(Items listed in a dataset)

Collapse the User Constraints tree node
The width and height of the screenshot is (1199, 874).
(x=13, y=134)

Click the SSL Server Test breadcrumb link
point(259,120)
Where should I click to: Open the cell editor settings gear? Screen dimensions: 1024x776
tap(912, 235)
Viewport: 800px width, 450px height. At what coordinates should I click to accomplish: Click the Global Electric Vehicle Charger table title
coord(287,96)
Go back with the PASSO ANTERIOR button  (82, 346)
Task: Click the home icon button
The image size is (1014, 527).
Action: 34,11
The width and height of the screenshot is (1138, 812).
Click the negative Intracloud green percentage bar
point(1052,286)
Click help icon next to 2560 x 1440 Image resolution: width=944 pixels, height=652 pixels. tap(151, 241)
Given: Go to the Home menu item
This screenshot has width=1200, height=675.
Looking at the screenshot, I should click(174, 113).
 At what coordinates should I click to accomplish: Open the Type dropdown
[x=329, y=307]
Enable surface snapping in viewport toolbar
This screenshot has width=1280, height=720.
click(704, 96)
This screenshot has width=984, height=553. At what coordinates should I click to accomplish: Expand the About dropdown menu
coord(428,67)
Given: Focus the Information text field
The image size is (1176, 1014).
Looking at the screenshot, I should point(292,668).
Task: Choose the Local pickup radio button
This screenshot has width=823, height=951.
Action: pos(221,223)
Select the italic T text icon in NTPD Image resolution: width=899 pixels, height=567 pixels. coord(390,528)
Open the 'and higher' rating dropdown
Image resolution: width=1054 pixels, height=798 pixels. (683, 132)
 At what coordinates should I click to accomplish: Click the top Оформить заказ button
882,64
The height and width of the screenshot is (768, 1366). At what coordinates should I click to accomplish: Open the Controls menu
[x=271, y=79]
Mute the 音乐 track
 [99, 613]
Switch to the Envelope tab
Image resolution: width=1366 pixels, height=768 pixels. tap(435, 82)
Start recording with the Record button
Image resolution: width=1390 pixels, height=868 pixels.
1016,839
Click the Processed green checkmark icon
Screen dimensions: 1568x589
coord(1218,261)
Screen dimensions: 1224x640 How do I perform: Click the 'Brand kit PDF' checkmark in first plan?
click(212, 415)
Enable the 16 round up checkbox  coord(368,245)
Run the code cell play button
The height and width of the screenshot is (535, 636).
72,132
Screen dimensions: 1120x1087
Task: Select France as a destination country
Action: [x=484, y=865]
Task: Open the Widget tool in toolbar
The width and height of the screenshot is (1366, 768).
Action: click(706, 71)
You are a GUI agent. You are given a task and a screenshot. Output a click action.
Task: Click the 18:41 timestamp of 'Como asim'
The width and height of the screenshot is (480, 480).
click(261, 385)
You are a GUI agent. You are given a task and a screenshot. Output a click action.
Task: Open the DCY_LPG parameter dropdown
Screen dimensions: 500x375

:: Exercise ::
Once you have read the entries, repeat them all exactly.

:: Your solution ::
Collapse the User Constraints tree node
The width and height of the screenshot is (1199, 874).
(x=13, y=134)

Click the SSL Server Test breadcrumb link
point(259,120)
Where should I click to: Open the cell editor settings gear? Screen dimensions: 1024x776
tap(912, 235)
Viewport: 800px width, 450px height. At what coordinates should I click to accomplish: Click the Global Electric Vehicle Charger table title
coord(287,96)
Go back with the PASSO ANTERIOR button  (82, 346)
Task: Click the home icon button
The image size is (1014, 527).
Action: 34,11
The width and height of the screenshot is (1138, 812).
Click the negative Intracloud green percentage bar
point(1052,286)
Click help icon next to 2560 x 1440 Image resolution: width=944 pixels, height=652 pixels. tap(151, 241)
Given: Go to the Home menu item
This screenshot has width=1200, height=675.
Looking at the screenshot, I should click(174, 113).
 At what coordinates should I click to accomplish: Open the Type dropdown
[x=329, y=307]
Enable surface snapping in viewport toolbar
This screenshot has width=1280, height=720.
click(704, 96)
This screenshot has width=984, height=553. At what coordinates should I click to accomplish: Expand the About dropdown menu
coord(428,67)
Given: Focus the Information text field
The image size is (1176, 1014).
Looking at the screenshot, I should point(292,668).
Task: Choose the Local pickup radio button
This screenshot has width=823, height=951.
Action: pos(221,223)
Select the italic T text icon in NTPD Image resolution: width=899 pixels, height=567 pixels. coord(390,528)
Open the 'and higher' rating dropdown
Image resolution: width=1054 pixels, height=798 pixels. (683, 132)
 At what coordinates should I click to accomplish: Click the top Оформить заказ button
882,64
The height and width of the screenshot is (768, 1366). At what coordinates should I click to accomplish: Open the Controls menu
[x=271, y=79]
Mute the 音乐 track
 [99, 613]
Switch to the Envelope tab
Image resolution: width=1366 pixels, height=768 pixels. tap(435, 82)
Start recording with the Record button
Image resolution: width=1390 pixels, height=868 pixels.
1016,839
Click the Processed green checkmark icon
Screen dimensions: 1568x589
coord(1218,261)
Screen dimensions: 1224x640 How do I perform: Click the 'Brand kit PDF' checkmark in first plan?
click(212, 415)
Enable the 16 round up checkbox  coord(368,245)
Run the code cell play button
The height and width of the screenshot is (535, 636).
72,132
Screen dimensions: 1120x1087
Task: Select France as a destination country
Action: [x=484, y=865]
Task: Open the Widget tool in toolbar
The width and height of the screenshot is (1366, 768).
Action: click(706, 71)
You are a GUI agent. You are given a task and a screenshot. Output a click action.
Task: Click the 18:41 timestamp of 'Como asim'
The width and height of the screenshot is (480, 480).
click(261, 385)
You are a GUI agent. You are given a task and a screenshot. Output a click action.
Task: Open the DCY_LPG parameter dropdown
Screen dimensions: 500x375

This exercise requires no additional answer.